When we say one mole of any gas at standard temperature and pressure (STP) occupies 22.4 liters, we're using Avogadro's Law. For the given problem, even though we aren't dealing with STP conditions, the law still applies because the gases are measured at the same conditions of temperature and pressure. This means that if we have the volume of one gas, like nitrogen oxide, we can use the moles to volume ratio of the balanced chemical equation to find the volume of another reactant or product gas, such as ammonia.

Balanced Chemical Equations

Balanced chemical equations are the foundation of stoichiometry. They tell us the exact proportions of reactants and products involved in a chemical reaction, ensuring the conservation of atoms according to the Law of Conservation of Mass. The coefficients in a balanced equation represent the relative number of moles of each substance involved.

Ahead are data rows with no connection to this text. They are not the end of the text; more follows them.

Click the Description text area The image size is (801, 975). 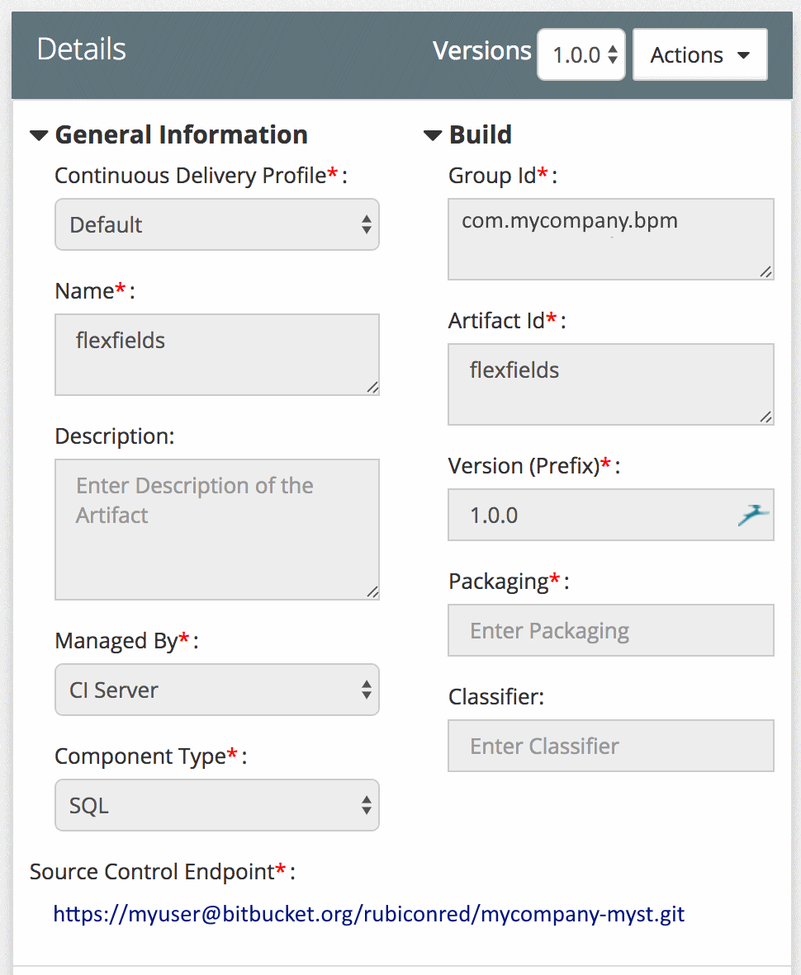click(217, 530)
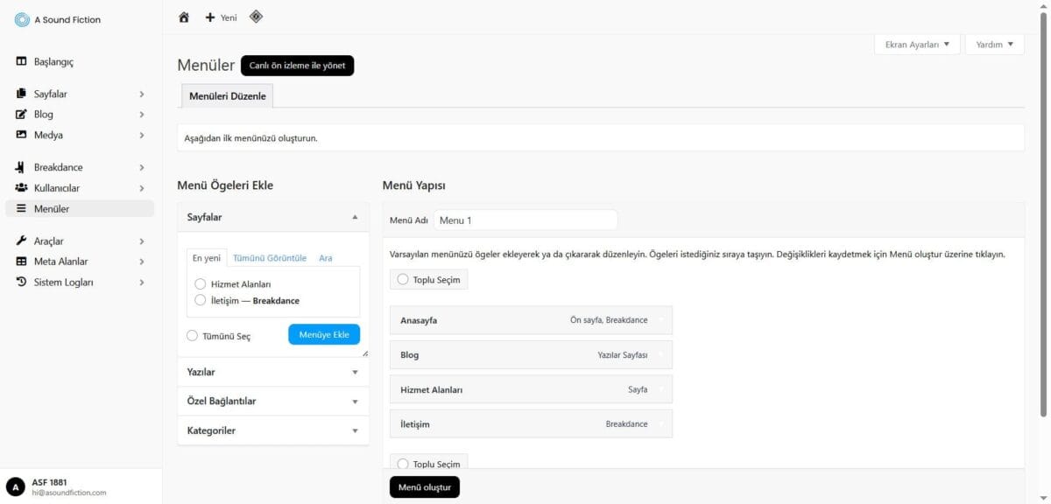Viewport: 1051px width, 504px height.
Task: Click the Breakdance diamond icon in top bar
Action: pos(256,17)
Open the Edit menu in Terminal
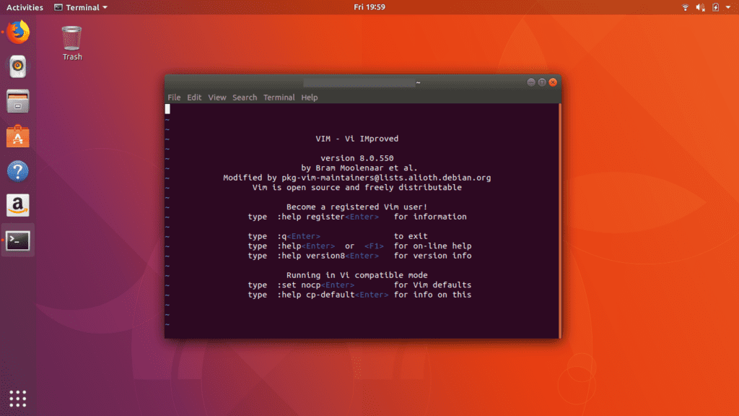The width and height of the screenshot is (739, 416). [193, 97]
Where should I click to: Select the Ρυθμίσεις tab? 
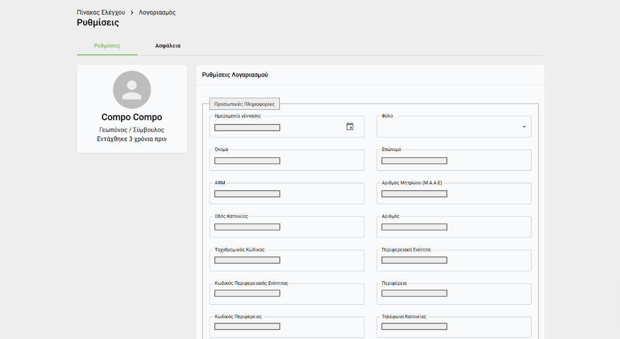107,46
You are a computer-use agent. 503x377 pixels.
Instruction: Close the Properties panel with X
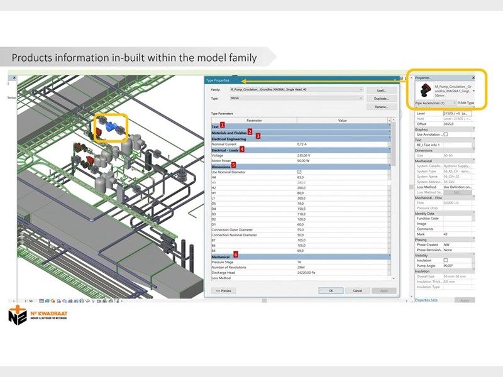pyautogui.click(x=473, y=78)
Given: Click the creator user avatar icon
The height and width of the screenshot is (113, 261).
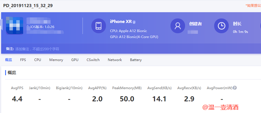Looking at the screenshot, I should pos(178,26).
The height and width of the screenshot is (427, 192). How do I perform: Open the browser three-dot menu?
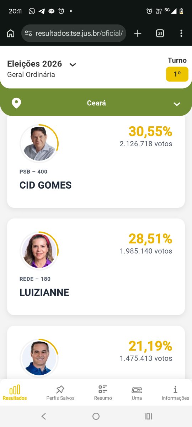click(181, 33)
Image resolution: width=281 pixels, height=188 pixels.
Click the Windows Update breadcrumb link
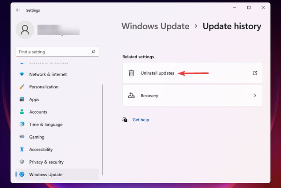(x=155, y=26)
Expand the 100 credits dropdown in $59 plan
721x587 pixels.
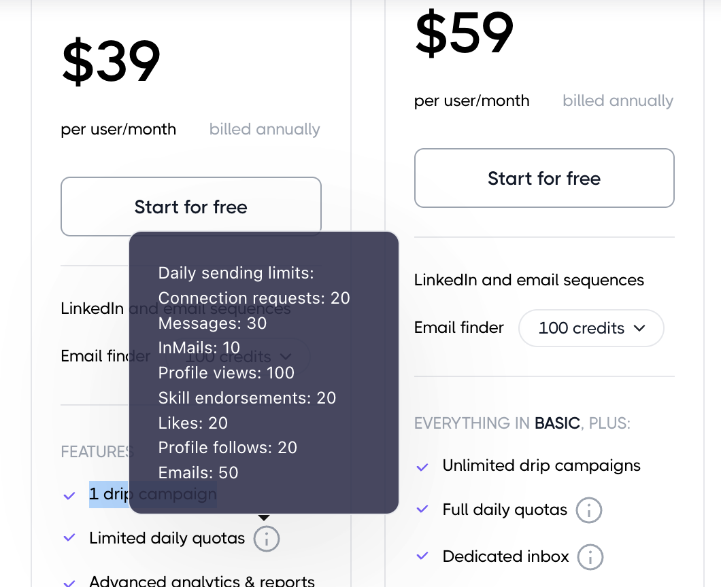591,328
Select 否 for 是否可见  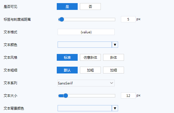pos(90,6)
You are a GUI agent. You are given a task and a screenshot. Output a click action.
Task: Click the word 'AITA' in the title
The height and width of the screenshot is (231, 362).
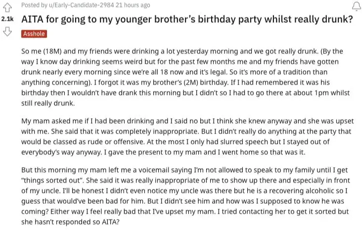tap(32, 19)
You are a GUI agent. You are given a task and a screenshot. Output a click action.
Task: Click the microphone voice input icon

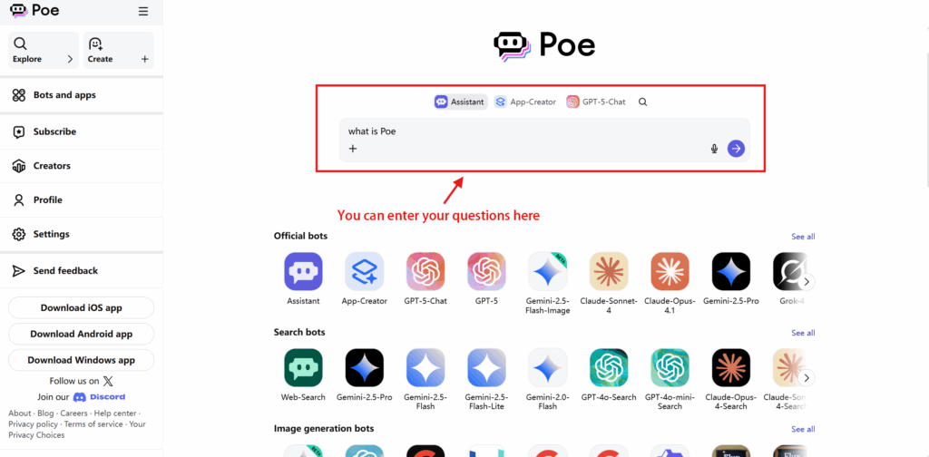click(714, 149)
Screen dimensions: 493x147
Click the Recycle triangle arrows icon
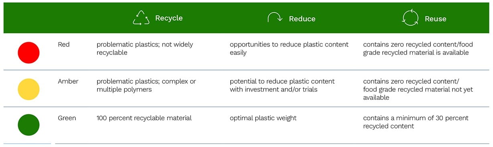click(x=141, y=18)
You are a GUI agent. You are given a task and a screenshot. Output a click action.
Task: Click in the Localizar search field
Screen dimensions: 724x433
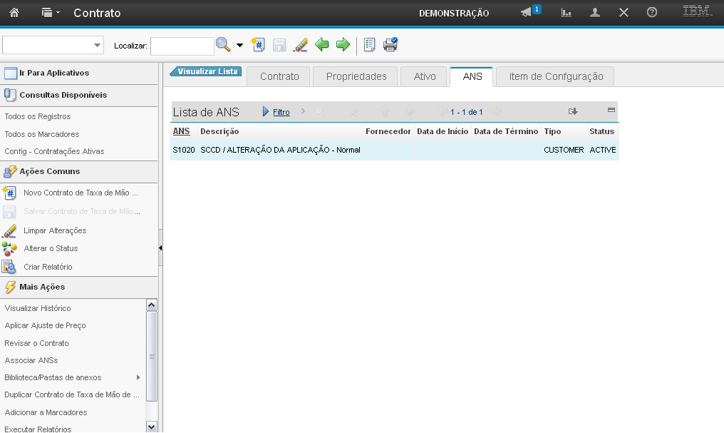182,46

In our exercise, the balanced chemical equation shows that 6 moles of nitrogen oxide react with 4 moles of ammonia to form 5 moles of nitrogen gas and 6 moles of water. The equation balances out in terms of atoms on both sides, but it also provides us with the important mole ratio between reactants. This ratio (4 moles of NH₃ per 6 moles of NO) is crucial because it allows us to calculate the amount of ammonia needed to react with a given volume of nitrogen oxide.

Gas Volume-Mole Relationship

The gas volume-mole relationship is an application of Avogadro's Law and a vital part of solving stoichiometric problems involving gases. According to this relationship, the volume of a gas is directly proportional to the amount of substance (moles) when temperature and pressure are held constant. Therefore, we can write the proportion as \( \frac{V_{1}}{n_{1}} = \frac{V_{2}}{n_{2}} \), where \( V_{1} \) and \( V_{2} \) are volumes of two gases, and \( n_{1} \) and \( n_{2} \) are their respective moles.

Applying this to our problem, we can use the given volume of nitrogen oxide and the mole ratio from the balanced equation to find the required volume of ammonia. Since we have a direct relationship between the volume of nitrogen oxide and the volume of ammonia via their mole ratio, we can solve the problem without needing to know the actual number of moles present, providing an elegant and efficient solution to the stoichiometry problem.